Binary expressions are exemplified by: for the word students, the binary expression is:
0000 011100 011101 011110 001101 001110 010111
011101 011100
111111 111111
converting the number: after the binary system is converted into a long integer number, the number is
512698782764617727
English words greater than 10 in length:
1-4 bits: 0001, English word with the category of 'length > 10'
5-64 bits: after the ASCII code of the first character is processed in a 31-system mode, the ASCII code of the first character is accumulated with the ASCII code of the second character, the obtained result is processed in the 31-system mode and then accumulated with the ASCII code of the third character, and the like until the last character is processed. And dividing the final calculation result by the power of 60 of 2 to obtain a remainder, if the remainder is greater than 0, directly taking the remainder as a digital result of 5-64 bit positions, and otherwise, adding the remainder by the power of 60 of 2 to obtain the digital result of 5-64 bit positions.
Converting the number: for example, a word consisting of 11 characters, the Ascii of the first character is represented by Ascii _ C1, the Ascii of the second character is represented by Ascii _ C2, and so on: (Ascii _ C1 + Ascii _ C2) 31+ Ascii _ C3) 31+ Ascii _ C4 … …/2 to the power of 60, the calculation result is expressed in 60 bits, and the result is converted into a number.
Chinese words with length less than or equal to 4
1-4 bits: 0010, Chinese word with "length of 4" as the category of the word "
5-64 bits:
and (3) an algorithm discovery process: in the research on the character transcoding method, the value obtained by subtracting 2000 from the Unicode range of the Chinese character is just between 0 and 32767, and the numerical value in the range of 0 to 32767 can be just expressed by 15 bits, namely 15 powers of 2. In this way, 60 bits are filled exactly when the word length is at most 4. When the word length is less than 4, each null is complemented with 15 bits, namely 1111 … … (15 1 s).
Converting the number: a word with the length of exactly 4 is expressed as a binary system corresponding to Unicode-2000; a word of length 3 is expressed as a binary +15 1 for Unicode-2000 (15 bits are occupied by 15 1's). The secondary binary result is converted to a number.
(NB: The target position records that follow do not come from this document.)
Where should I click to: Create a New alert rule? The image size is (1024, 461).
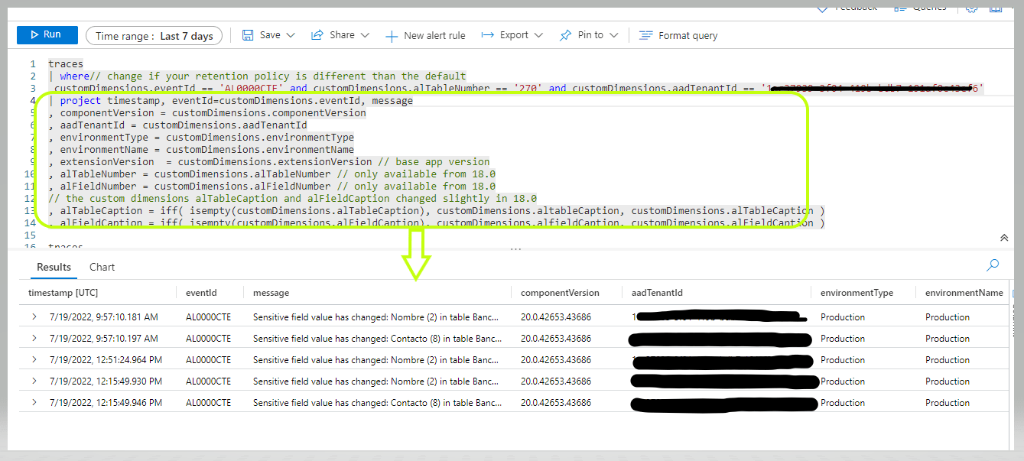pyautogui.click(x=425, y=36)
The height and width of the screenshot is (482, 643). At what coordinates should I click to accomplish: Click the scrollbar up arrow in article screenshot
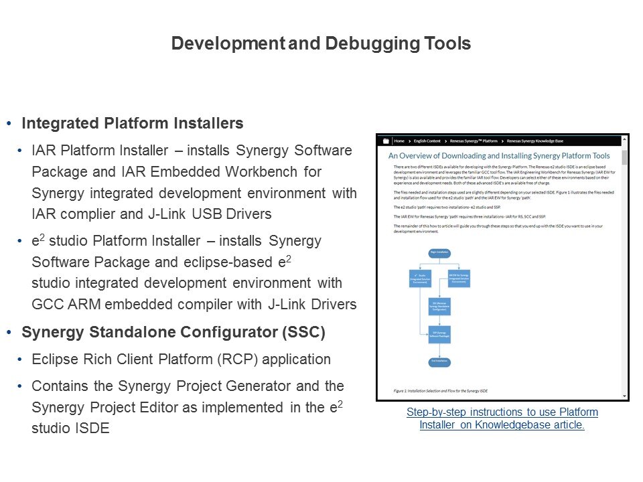[x=625, y=141]
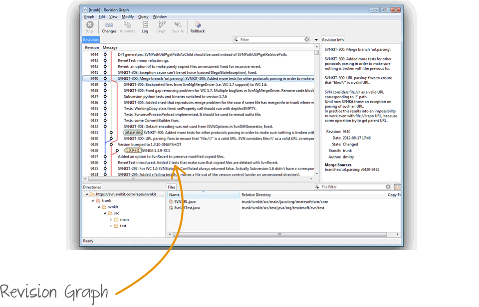Open the Modify menu
This screenshot has height=307, width=479.
click(x=127, y=16)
Chinese words with length greater than 4
1-4 bits: 0010, Chinese word with "Length > 4" as a category of the word "
5-64 bits: and carrying out 13131 system processing on the Unicode code of the first character, accumulating the Unicode of the first character with the Unicode of the second character, carrying out 13131 system processing on the obtained result, accumulating the result with the Unicode of the third character, and processing until the last character in the same way. And dividing the final calculation result by the power of 60 of 2 to obtain a remainder, if the remainder is greater than 0, directly taking the remainder as a digital result of 5-64 bit positions, and otherwise, adding the remainder by the power of 60 of 2 to obtain the digital result of 5-64 bit positions.
Converting the number: for example, a word consisting of 5 characters, Unicode _ C1 for the first character, Unicode _ C2 for the second character, and so on: (Unicode _ C1 × 13131+ Unicode _ C2) × 13131+ Unicode _ C3) × 13131+ Unicode _ C4 … …/2 to the power of 60, and after the calculation result is expressed by 60 bits, the result is converted into a number.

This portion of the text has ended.